(Source material Opens)

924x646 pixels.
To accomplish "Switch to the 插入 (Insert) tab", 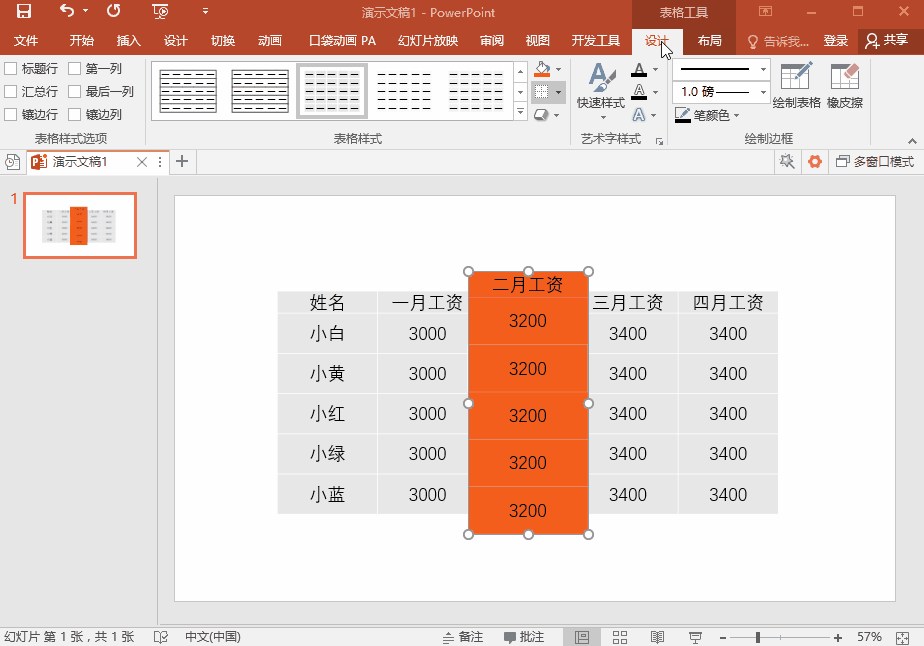I will (x=129, y=41).
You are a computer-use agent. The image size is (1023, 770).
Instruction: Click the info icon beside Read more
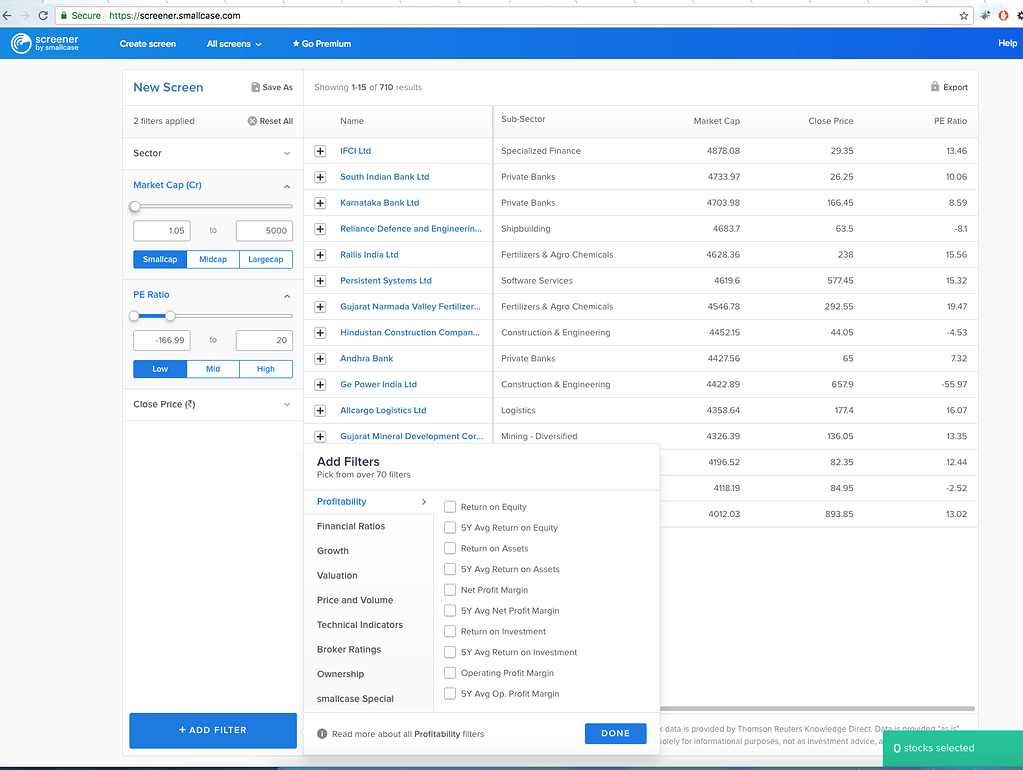click(x=322, y=734)
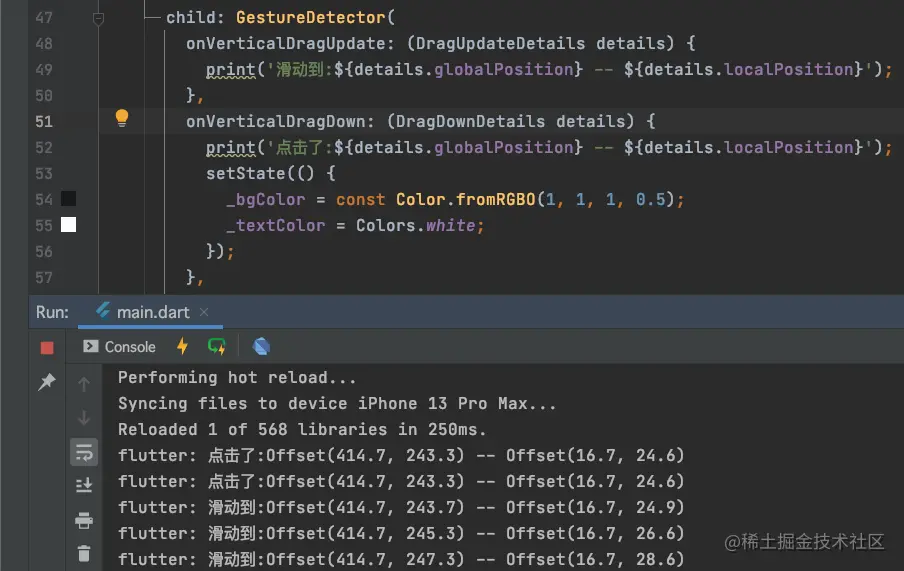Toggle scroll to end of console
Image resolution: width=904 pixels, height=571 pixels.
pyautogui.click(x=84, y=486)
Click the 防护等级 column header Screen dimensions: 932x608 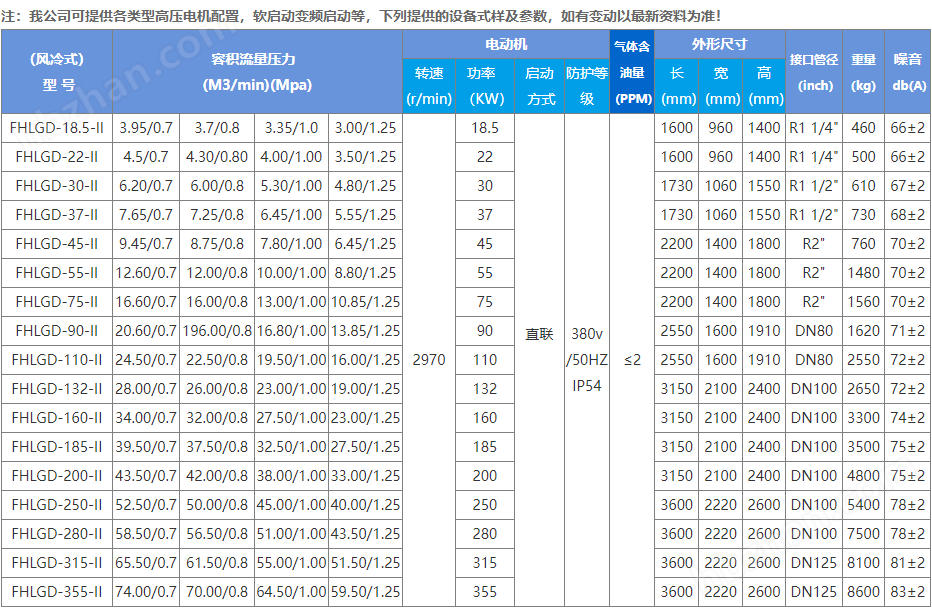[587, 86]
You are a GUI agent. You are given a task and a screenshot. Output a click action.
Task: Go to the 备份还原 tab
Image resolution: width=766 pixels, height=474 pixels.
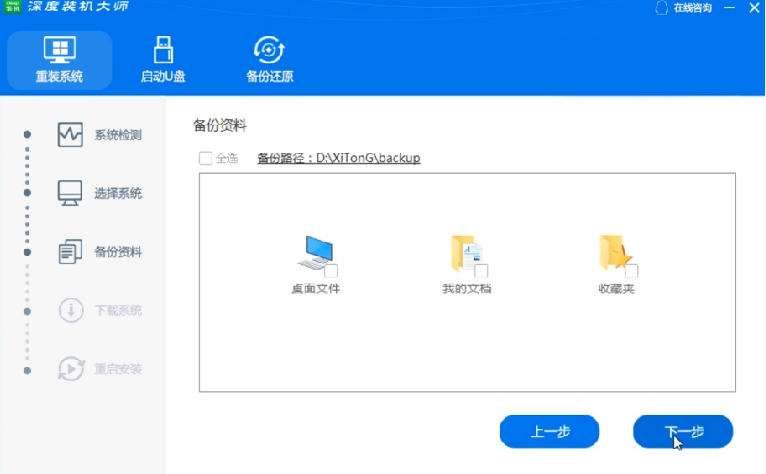coord(270,59)
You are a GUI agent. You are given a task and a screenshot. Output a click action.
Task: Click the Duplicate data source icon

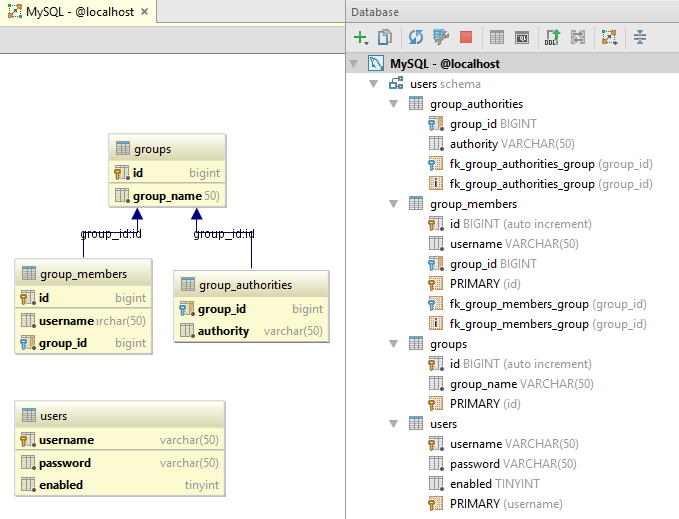(x=385, y=38)
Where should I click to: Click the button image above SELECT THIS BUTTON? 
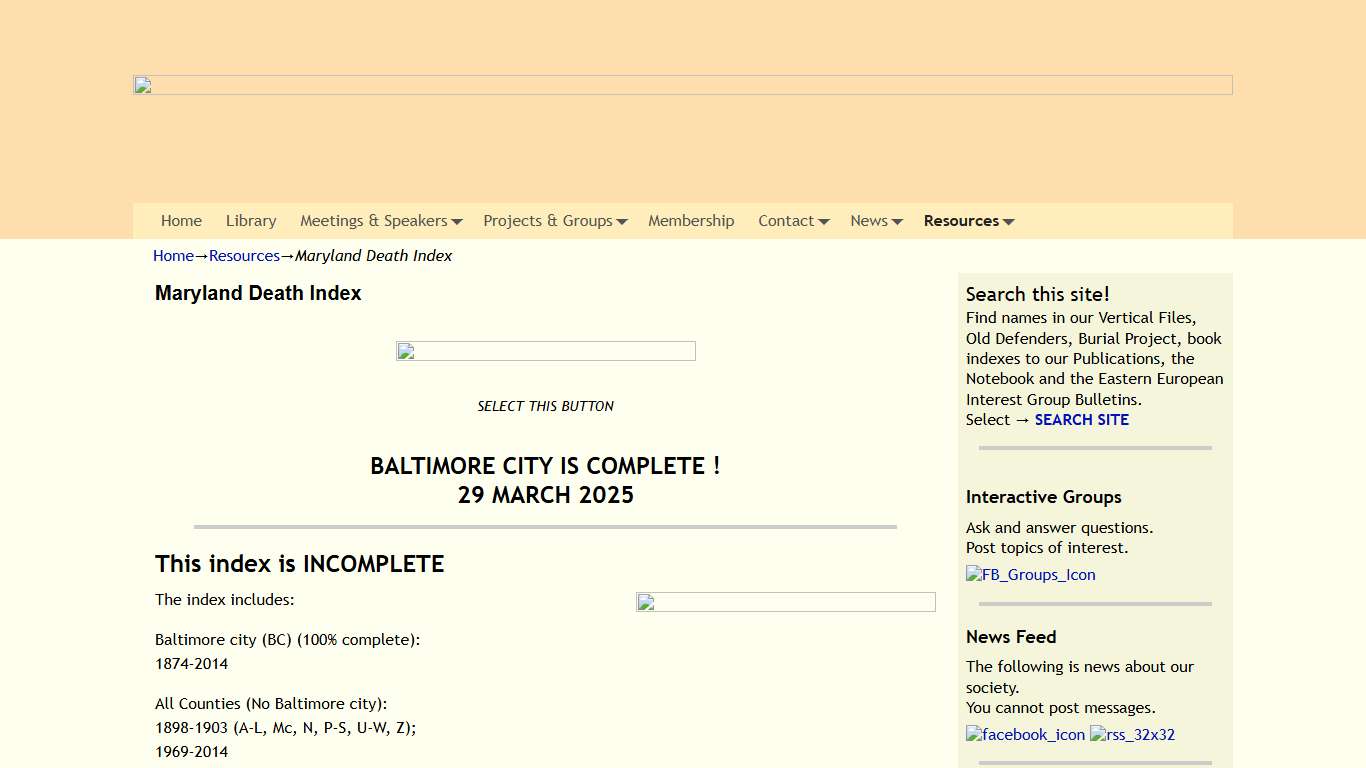(x=545, y=351)
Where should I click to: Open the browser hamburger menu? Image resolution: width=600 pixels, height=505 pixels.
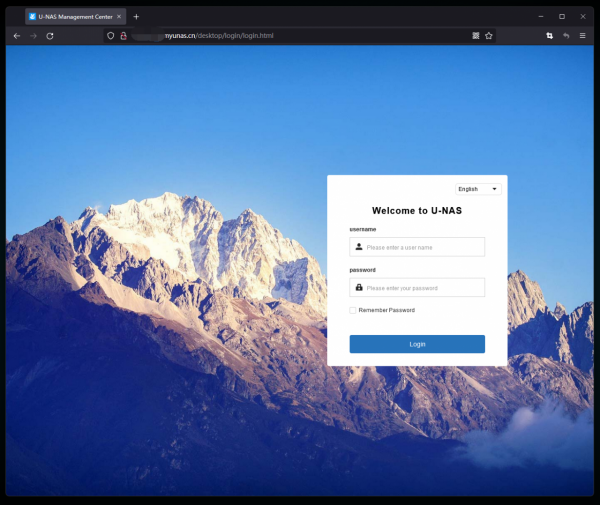click(x=583, y=36)
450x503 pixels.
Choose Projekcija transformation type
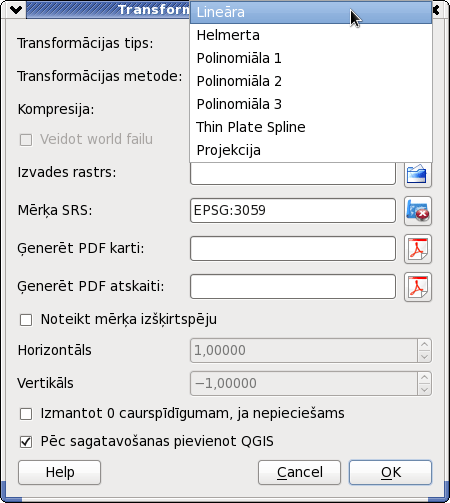(311, 150)
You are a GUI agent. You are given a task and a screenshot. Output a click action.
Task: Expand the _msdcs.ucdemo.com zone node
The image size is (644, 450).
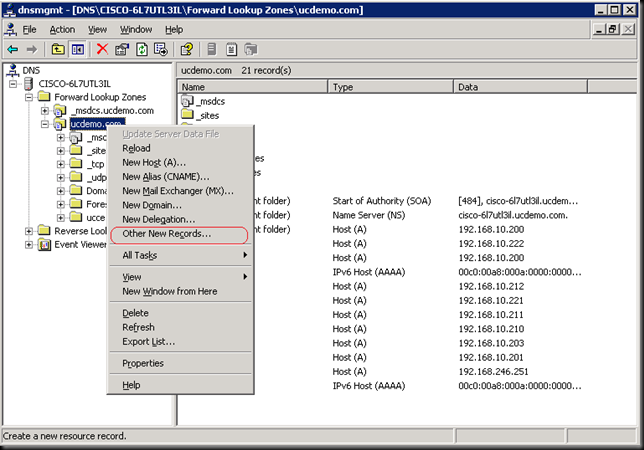coord(45,111)
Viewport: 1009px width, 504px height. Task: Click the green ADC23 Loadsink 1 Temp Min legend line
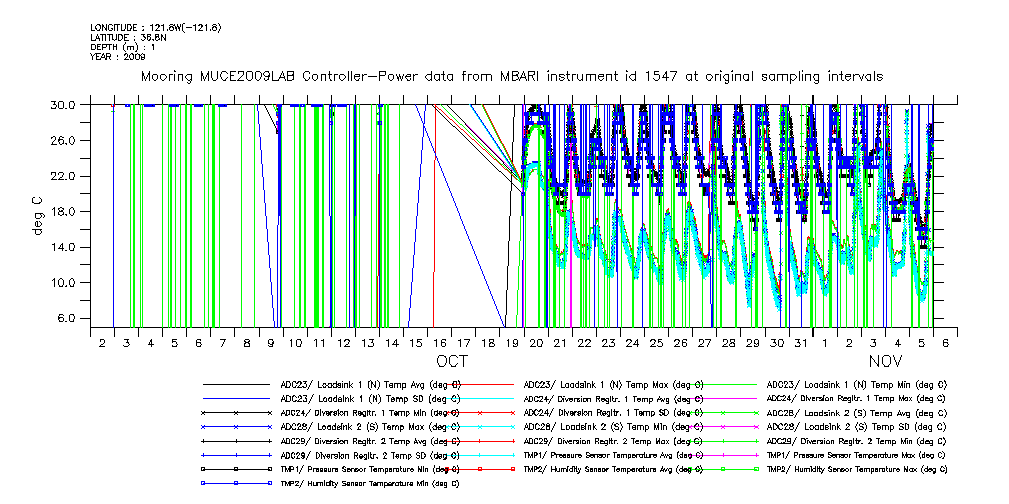[725, 384]
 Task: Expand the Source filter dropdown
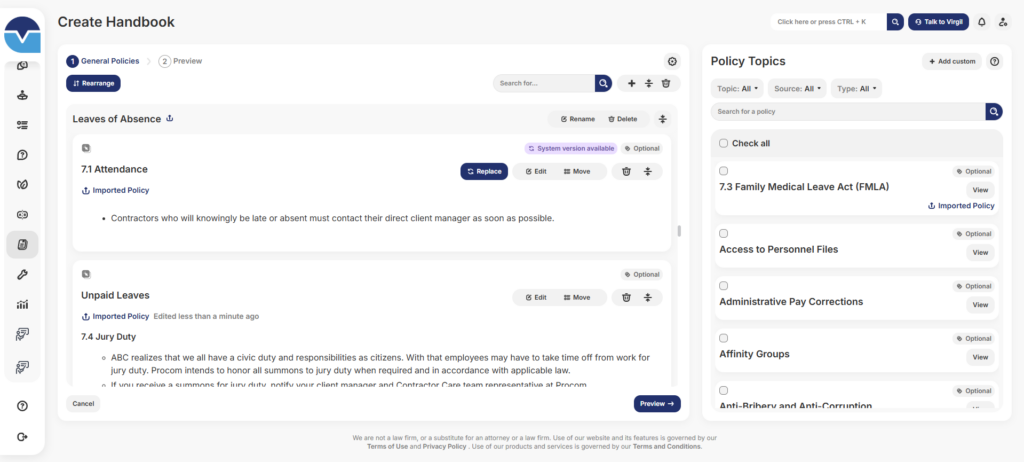[798, 88]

(Source material Closes)

### Your objective
Exactly the lines from the one containing "Image resolution: width=766" to the final line of the entries are wanted; please write them out, both ends included, but not the pictures.

### Answer space
Image resolution: width=766 pixels, height=474 pixels.
coord(270,59)
You are a GUI agent. You are given a task and a screenshot. Output a click action.
Task: Click the Duplicate data source icon

(x=385, y=38)
Where should I click to: Click the button image above SELECT THIS BUTTON? 
(x=545, y=351)
Where should I click to: Open the browser hamburger menu? Image resolution: width=600 pixels, height=505 pixels.
click(x=583, y=36)
450x503 pixels.
Choose Projekcija transformation type
(311, 150)
You are a GUI agent. You are given a task and a screenshot. Output a click action.
Task: Expand the _msdcs.ucdemo.com zone node
The image size is (644, 450).
coord(45,111)
Viewport: 1009px width, 504px height. Task: Click the green ADC23 Loadsink 1 Temp Min legend line
[725, 384]
 Task: Expand the Source filter dropdown
[798, 88]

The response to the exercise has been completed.